Consider the below UART code.
class Uart
{
public:
Uart();
virtual ~Uart();
void RunCommunicationLoop(); // shared logic
// Implemented by the Derived class
virtual void Init(uint32_t baudRate) = 0;
virtual void WriteByte(uint8_t byte) = 0;
virtual uint8_t ReadByte() = 0;
protected:
void ProcessReceivedByte(uint8_t byte);
};
Derived class will handle the low-level initialization and read/write operation.

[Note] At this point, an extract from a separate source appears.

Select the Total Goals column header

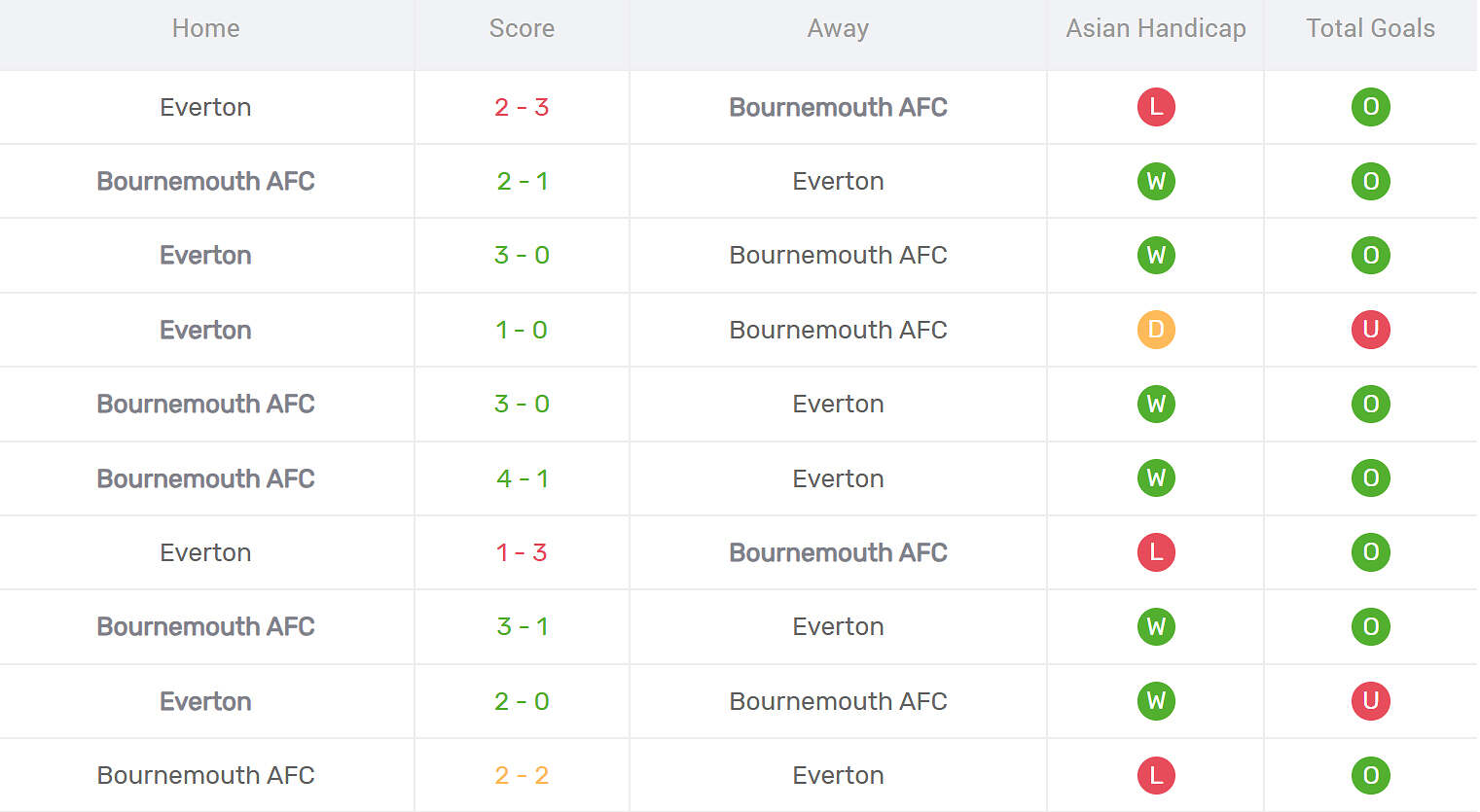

class StUart : public Uart
{
public:
void Init(uint32_t baudRate) override
{
// Set baud rate registers
}
void WriteByte(uint8_t byte) override
{
// Write to hardware register
}
uint8_t ReadByte() override
{
// Read from hardware register
return 0;
}
};
when to use an interface vs an abstract class in C++?
✅ Use an Interface When:
- You care about behavior, not implementation. That means Any object that implements this interface should behave like this, regardless of how it does so.”
- You need a strict contract with no assumptions about how it will be implemented.
- You want loose coupling.
- You want multiple implementations and polymorphism.
- You need testability or mocking.
- You don’t need shared data or default implementations.
✅ Use an Abstract Class When:
- You want to share common code among multiple child classes.
- You want to partially enforce behavior while still allowing flexibility for subclasses.
- You need to manage protected/shared data.
- You are designing a class hierarchy, such as a base Peripheral class.
Choosing Between Interface and Abstract Class in C++:
Still confused about when to use an interface or when to use an abstract class?
Don’t worry the quick-reference table below compares them across common scenarios to help you decide what is the best for your design.
The table highlights when to use interfaces or abstract classes by aligning their strengths with real-world software design needs.
| Use Case / Need | Interface ✅ | Abstract Class ✅ |
|---|---|---|
| You want to enforce a strict contract | ✔️ | ✔️ |
| You want to reuse code | ❌ | ✔️ |
| You want no state, just behavior | ✔️ | ❌ |
| You need multiple inheritance support | ✔️ | ⚠️ Risky |
| You want to mock or inject easily | ✔️ | ✔️ (less clean) |
| You need shared data or protected members | ❌ | ✔️ |
| You’re writing a hardware abstraction | ✔️ | ✔️ |
| You want test-driven design flexibility | ✔️ | ✔️ |
Note: Rule which I personally follow:
- Use interfaces when your goal is to describe capability.
- Use abstract classes when you want to share behavior.